## What the task asks
Exactly the lines from the line containing "Click the Copy chart button" through the final line of the entries below must be returned, and only those, without pictures.

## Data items
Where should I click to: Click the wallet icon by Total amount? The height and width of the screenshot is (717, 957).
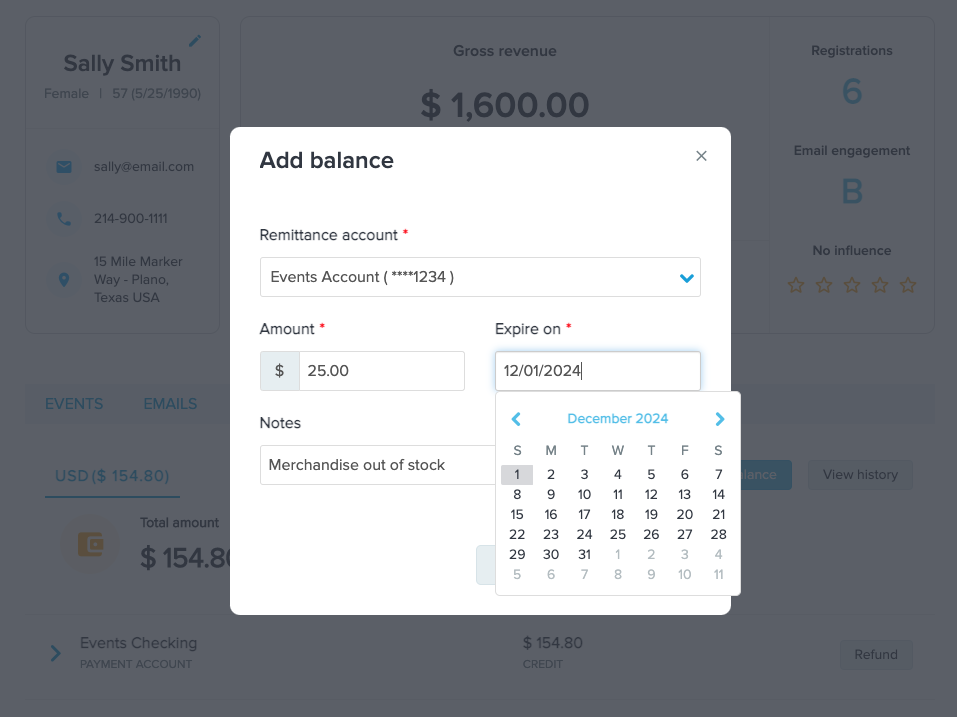coord(91,544)
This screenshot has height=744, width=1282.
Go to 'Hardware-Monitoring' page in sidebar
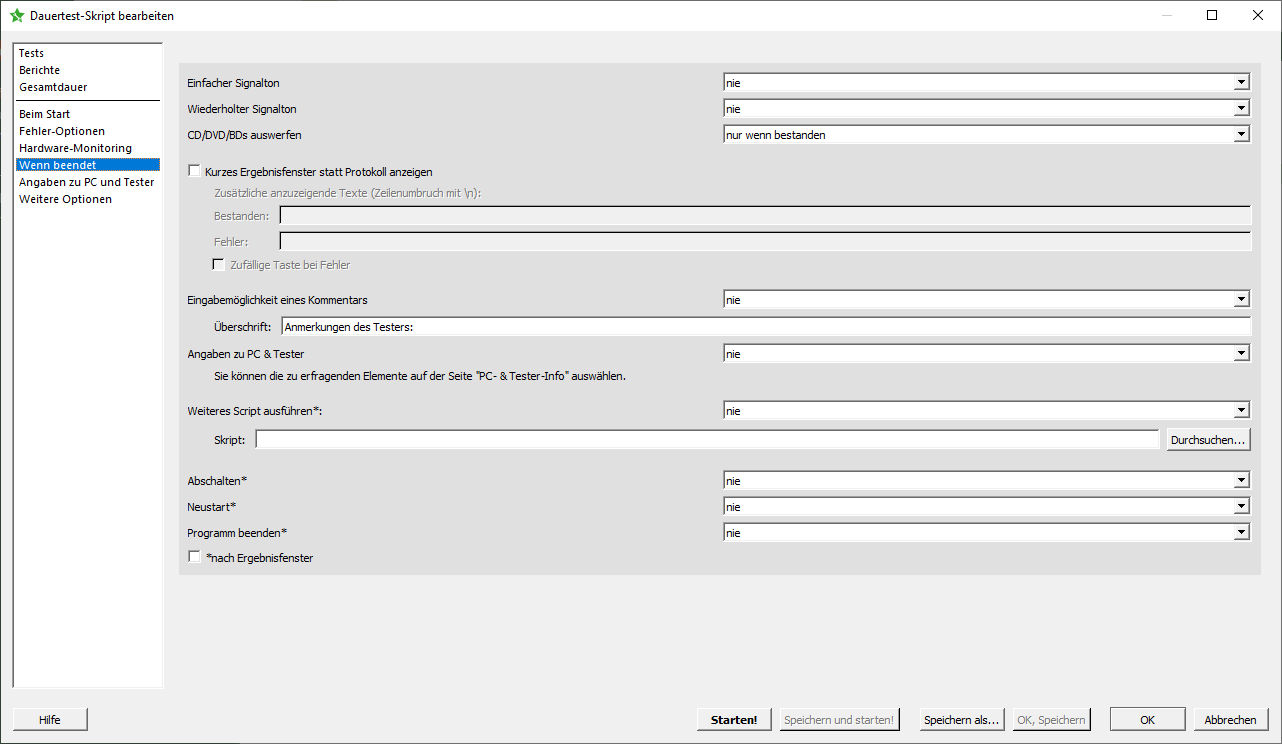(75, 148)
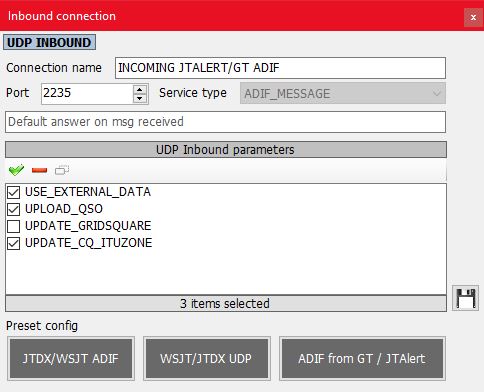Select the UDP INBOUND label
The width and height of the screenshot is (484, 392).
point(49,42)
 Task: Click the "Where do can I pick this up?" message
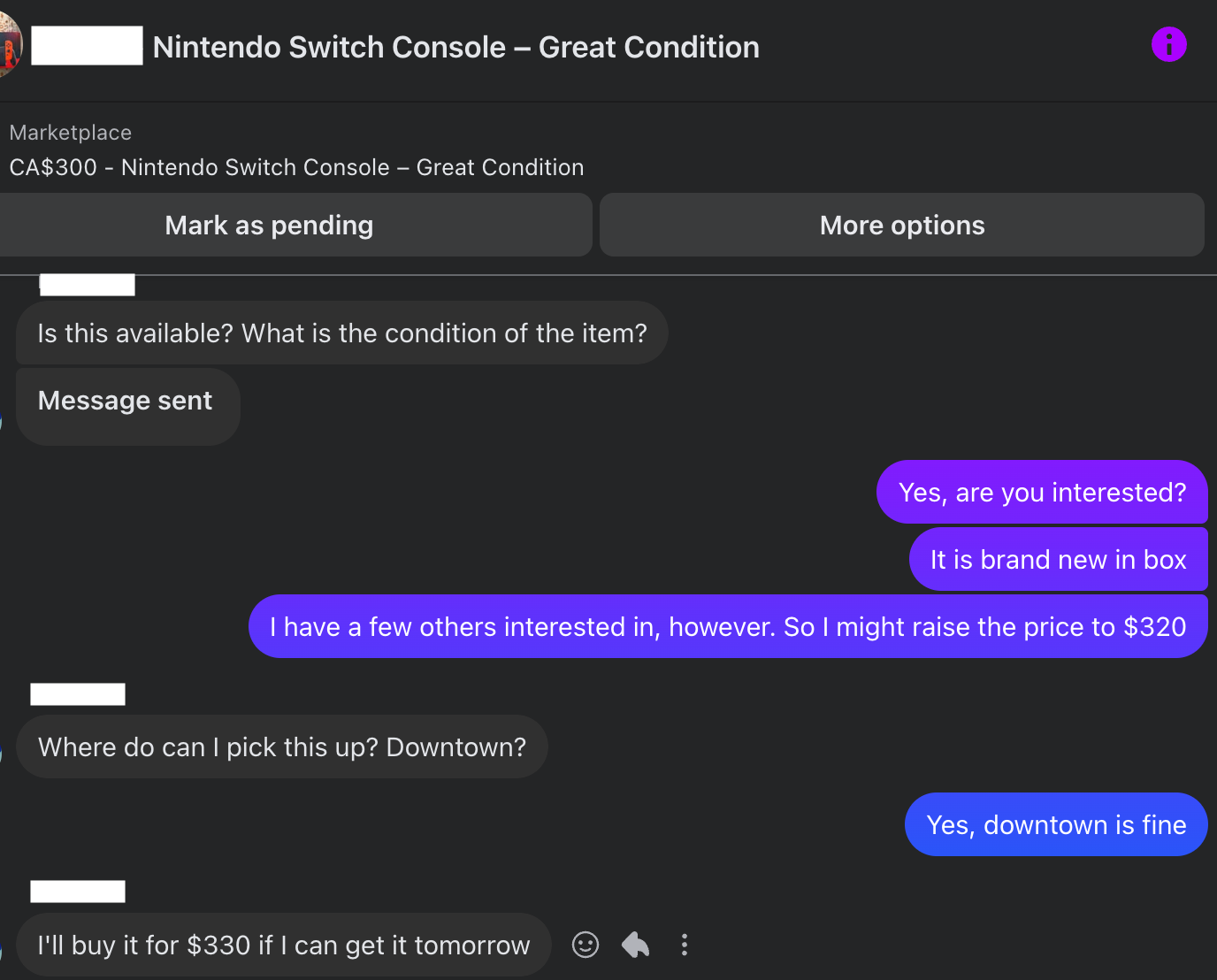pyautogui.click(x=281, y=747)
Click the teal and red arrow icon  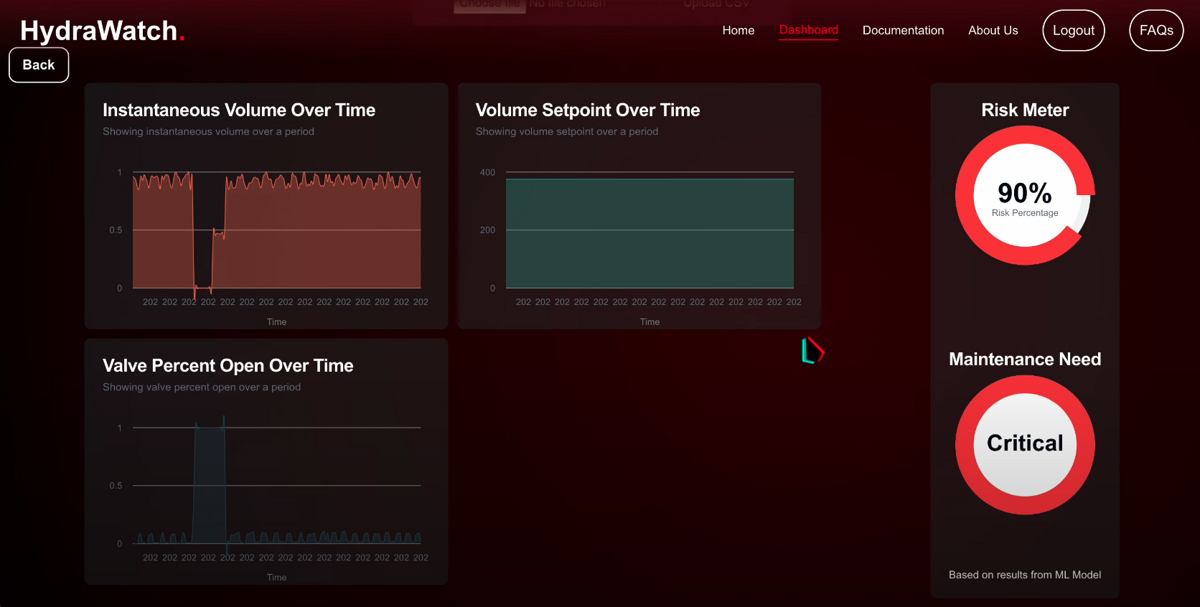point(812,350)
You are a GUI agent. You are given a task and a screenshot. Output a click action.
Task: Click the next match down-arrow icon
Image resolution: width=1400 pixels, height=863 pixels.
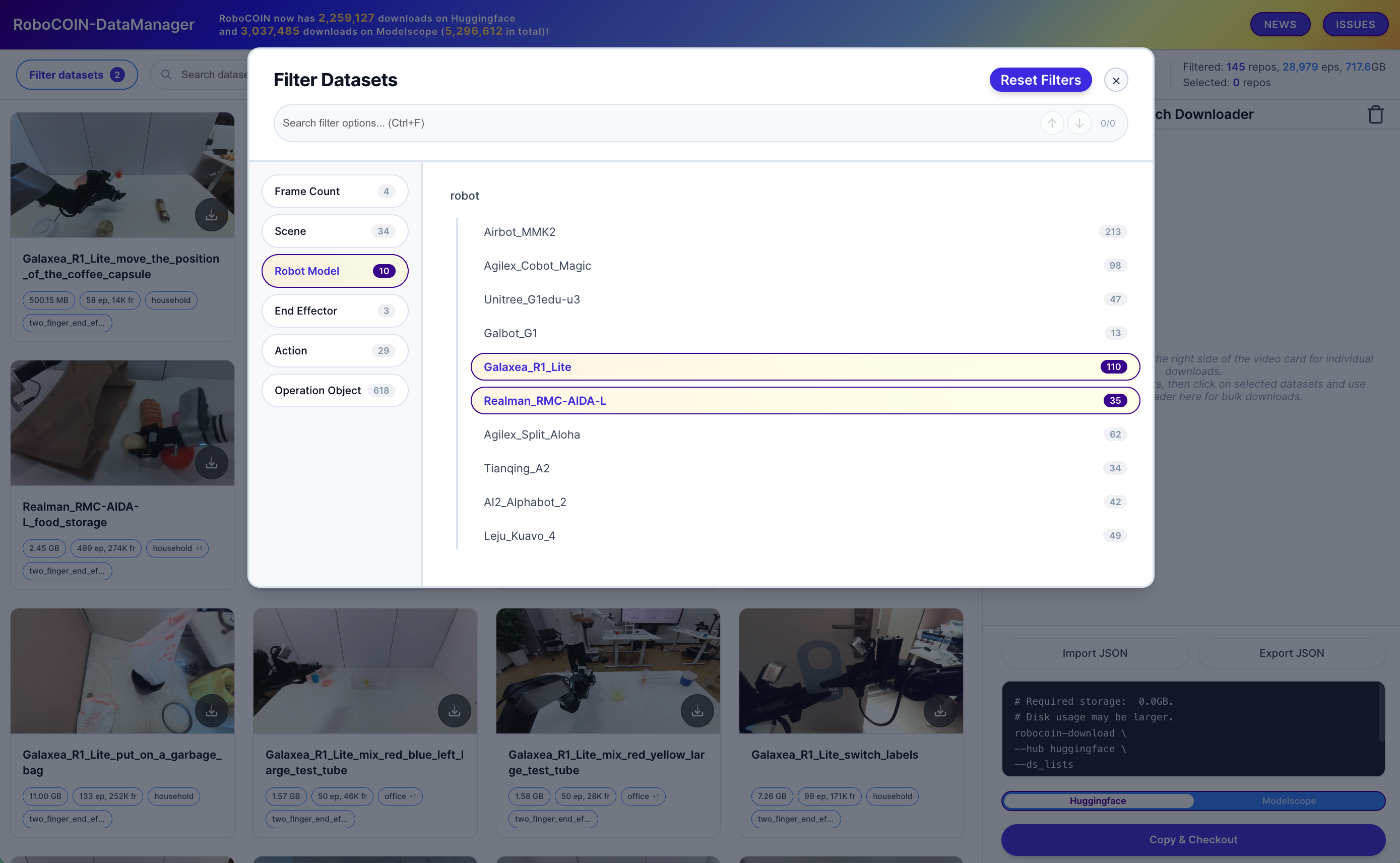pos(1079,122)
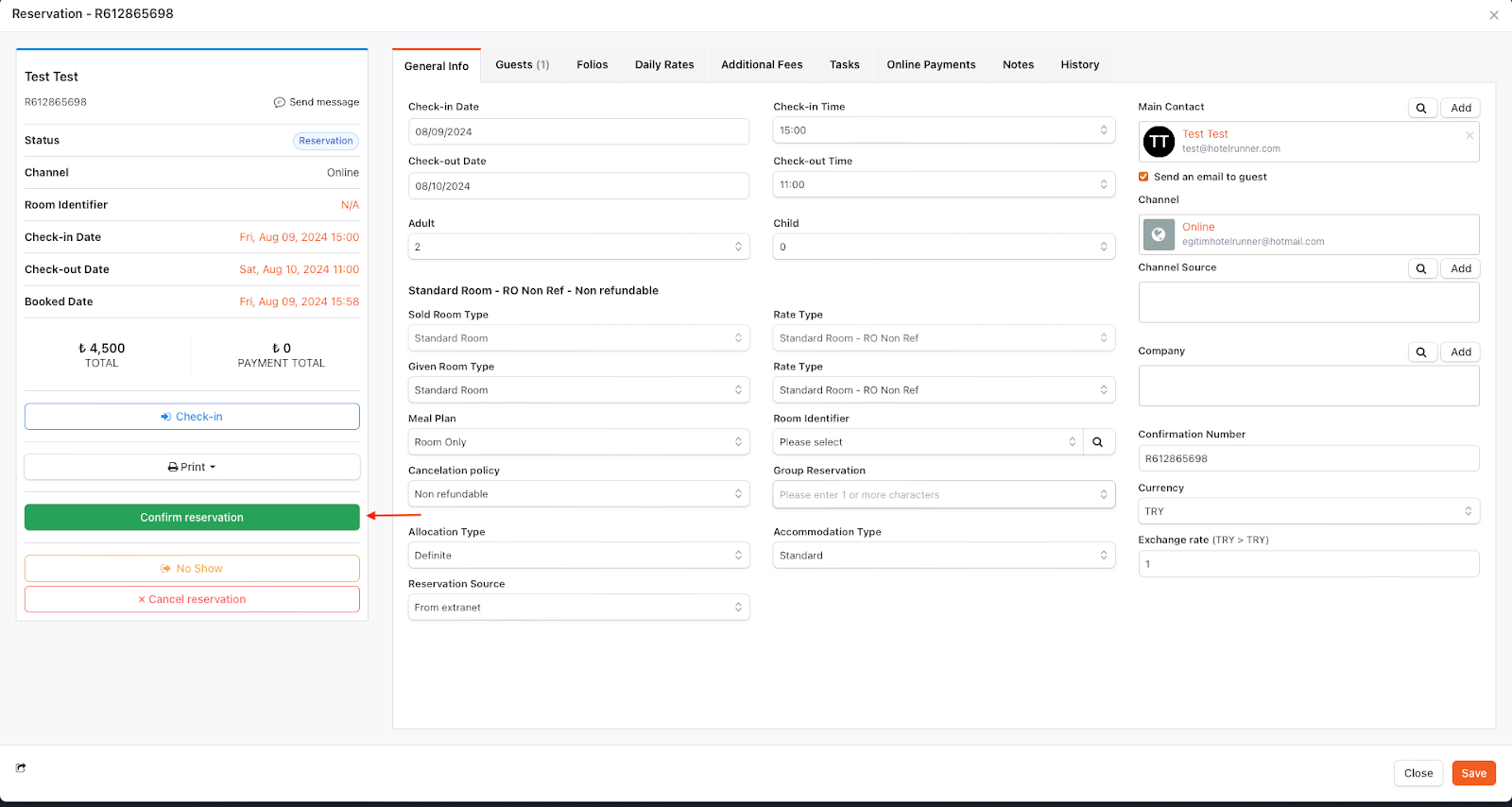1512x807 pixels.
Task: Click the Channel Source search magnifier icon
Action: point(1421,268)
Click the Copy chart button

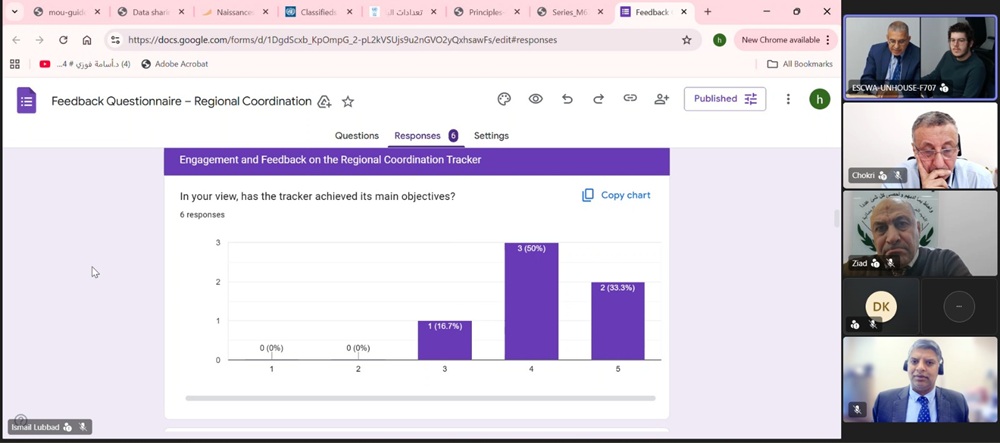tap(616, 195)
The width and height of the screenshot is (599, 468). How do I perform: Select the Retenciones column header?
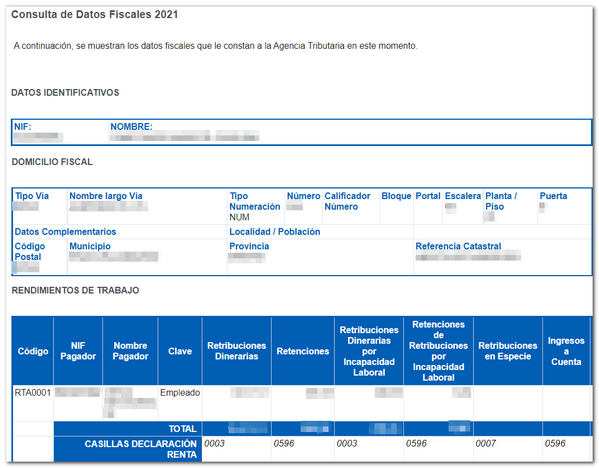(303, 351)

## Response to this exercise
Click the Copy chart button

tap(616, 195)
The width and height of the screenshot is (599, 468). How do I perform: Select the Retenciones column header?
(303, 351)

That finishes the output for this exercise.